Personal information
- Born: 24 September 1983 (age 42)

Sport
- Country: Australia
- Sport: Rowing
- Club: Swan River Rowing Club

Medal record
Men's rowing
Representing Australia
World Rowing Championships
| Bronze medal – third place | 2004 Banyoles | LM8- |
World Rowing U23 Championships
| Gold medal – first place | 2003 Belgrade | BLM4- |
| Silver medal – second place | 2002 Genoa | BLM2- |

= Tom Nicholls (rower) =

Australian rower (born 1983)

Tom Nicholls (born 24 September 1983) is a West Australian former representative lightweight rower. He was an Australian national champion, an U23 world champion and won a bronze medal at the 2004 World Rowing Championships.

==Club and state rowing==
Nicholls was raised in Perth. His senior club rowing was from the Perth's Swan River Rowing Club.

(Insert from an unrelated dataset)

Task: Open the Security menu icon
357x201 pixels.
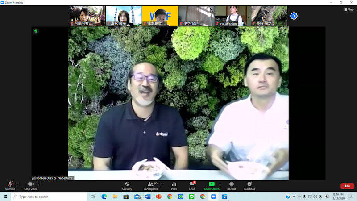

He first made state selection for Western Australia in 2002 in the men's lightweight coxless four which contested the Penrith Cup at the Interstate Regatta within the Australian Rowing Championships. That 2002 West Australian four with Nicholls in the bow seat dead-heated for first place with Tasmanian. He rowed in further West Australian Penrith Cup fours in 2003 and 2004.

==International representative rowing==
Nicholls made his Australian representative debut in 2002 at the World Rowing Cup II in Lucerne in a lightweight coxless pair with his West Australian team-mate Ross Brown. They rowed to sixth place. They went on to the 2002 World Rowing U23 Championships in Genoa where they won a silver medal in the coxless pair.

In 2003 Nicholls and Brown teamed up with the Tasmanians Tom Gibson and Cameron Wurf in a lightweight coxless four. They finished in overall twelfth place at the World Rowing Cup III in Lucerne but then at the 2003 World Rowing U23 Championships in Belgrade they took the gold medal and claimed an U23 World Championship.

In 2004 he moved fully into the Australian senior squad in the lightweight eight. That boat rowed to bronze medal at the 2004 World Rowing Championships in Banyoles, Spain.